I am a software developer and the company I work for have “Tech exploration days” where we are free to try any new tech that we think could help the company. I had the idea of implementing a chatbot the could help my team with support tickets regarding our SDK.

When customer experience bugs or have trouble integrating the SDK, they can access our support by creating a ticket which someone in my team receives and provides help through.

I want the chatbot helping out with new incoming support tickets. To do so, I can provide all of the resolved tickets, which are thousands. I want the chatbot to find relevant tickets where similar problems have been resolved and provide solutions and suggestions from these resolved tickets.

The relevant data from these tickets is in conversation format, between someone from the support team and some customer and it is containing a lot of irrelevant and misleading information.

I have done some experimenting with ChatGPT-4o and noticed that it is way to much data for it to handle, therefor I was thinking of implementing a RAG so that the task are divided into subtasks, hopefully improving the result.

My main concern is that the format of the data wont make it possible for the semantic search of the RAG to retrieve the relevant chunks. Also, I am worried conversations will be split up into different chunks which would be quite bad. The conversations can range from 5-80 responses back and forth. I am not really sure how to face these problems, are there work around? Tips on implementation, data formatting, RAGs etc. are all welcome as well as tips regarding the whole project.

Thanks in advance!

Hi and welcome to the developer forum!

I think I would first pre-process the conversational data with GPT-4 asking it to look at each interaction and generate a condensed version of the original question and the end solution, then you could use those condensed versions as RAG chunks, this would allow you to avoid the “blah, blah” along the way and to have high quality data to search on.

Hello and thank you for your welcoming and response!

Gotcha!

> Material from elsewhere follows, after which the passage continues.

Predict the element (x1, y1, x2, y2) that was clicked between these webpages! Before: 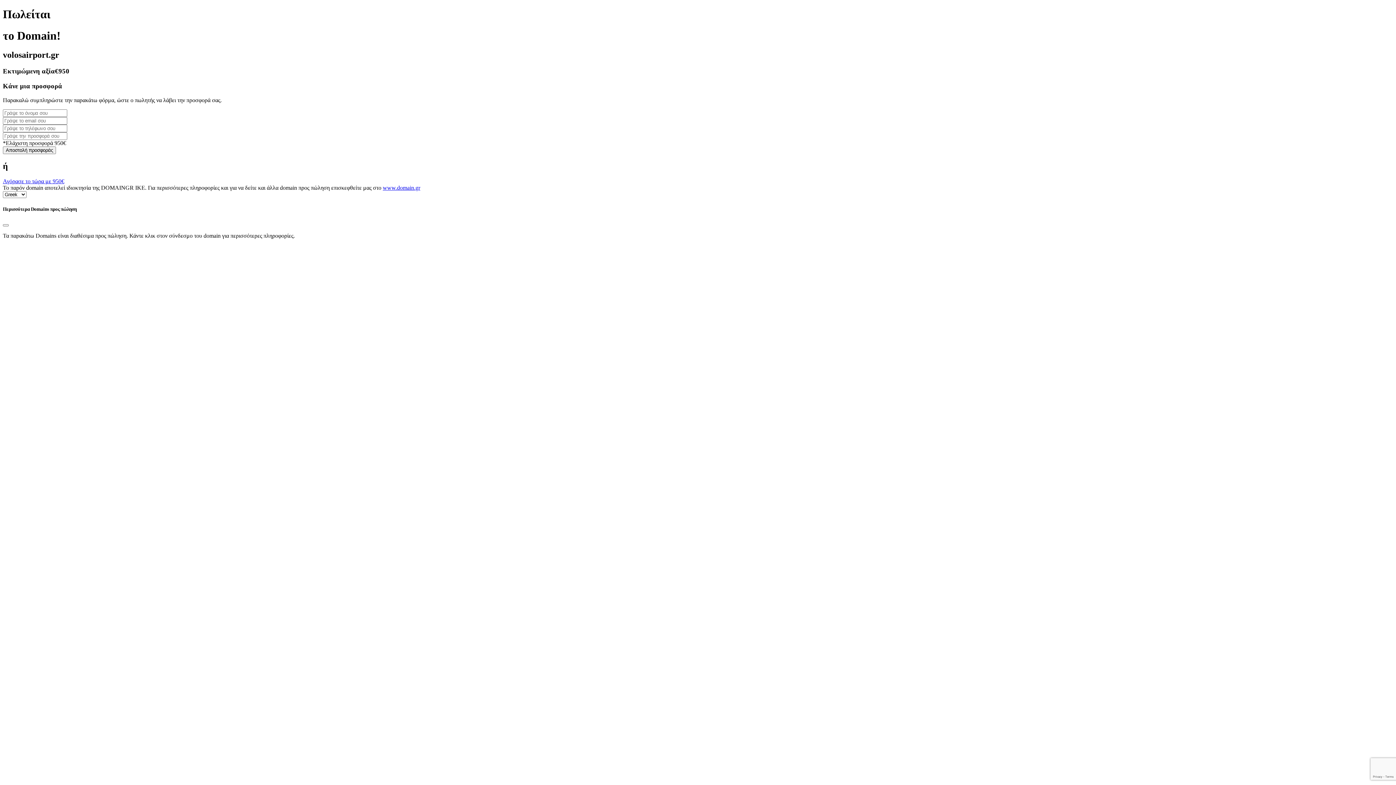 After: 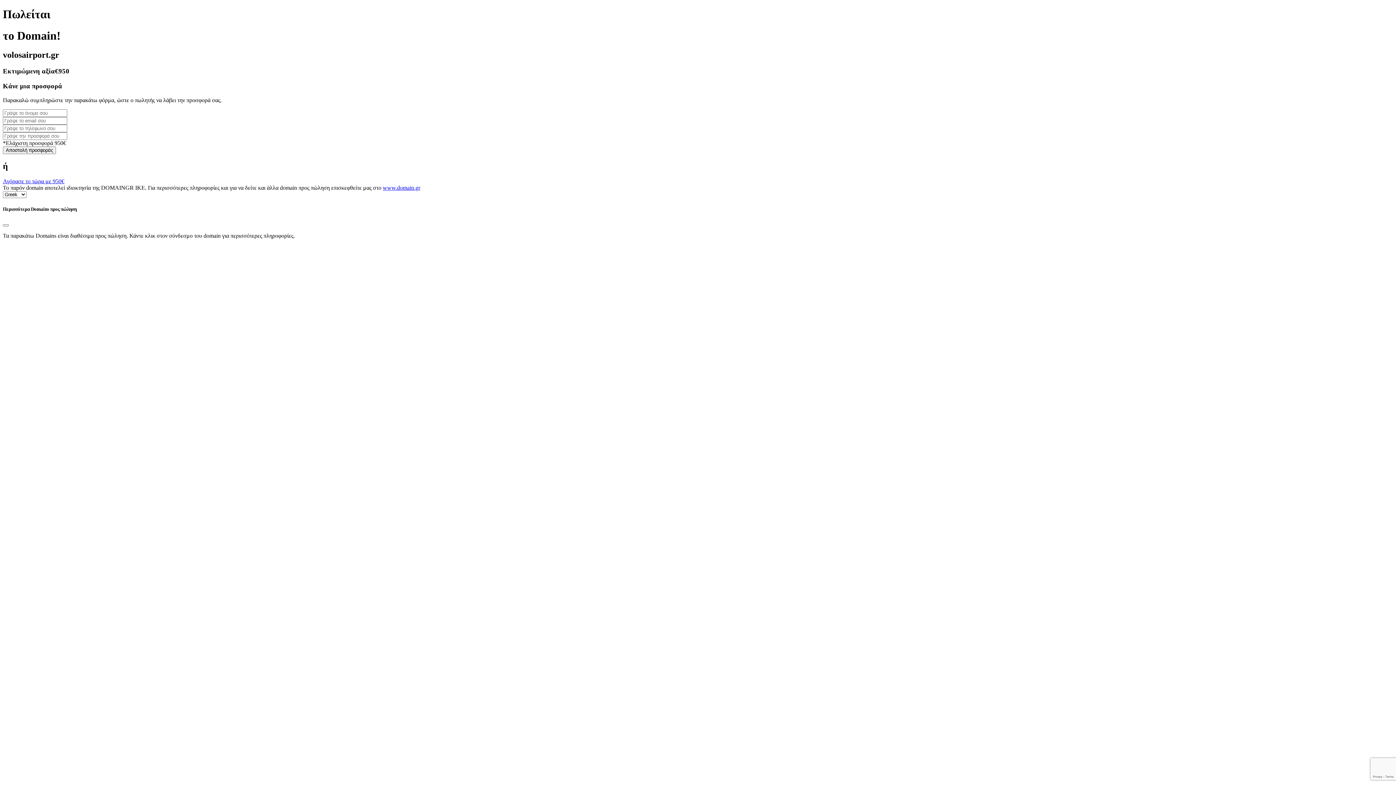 Action: label: www.domain.gr bbox: (382, 184, 420, 191)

So you would recommend embedding a single text file containing all the condensed versions of the tickets instead of uploading multiple files containing like a ticket each? In that case, what is the smartest way of ensuring that all tickets are divided into individual chunks and not split?

Also, any tips on how to prompt GPT-4 to extract the important parts into the condensed versions?

Thank you!

No, I would “chunk” that is split the data into single Q/A pairs as determined by the AI analysing the conversations, ask it to extract the question and the finial answer from the text and give that as a Q/A pair, then embed each of those Q/A’s in it’s own embedding, that way you will likely get better hits on topics that contain relevant information and you are assured that each one will contain an answer.

Asd for prompting, just use the tex “Please extract the user question and the finial correct answer to that query from the following text {{{$transcript}}} and then give output as a Question-and-Answer pair suitable for embedding and vector search”

I suggest testing it out with a small number of tickets (maybe 50), and then doing a similarity search on those tickets that you would expect to retrieve a ticket. It might work better than you expect - it’s better to prototype than to speculate.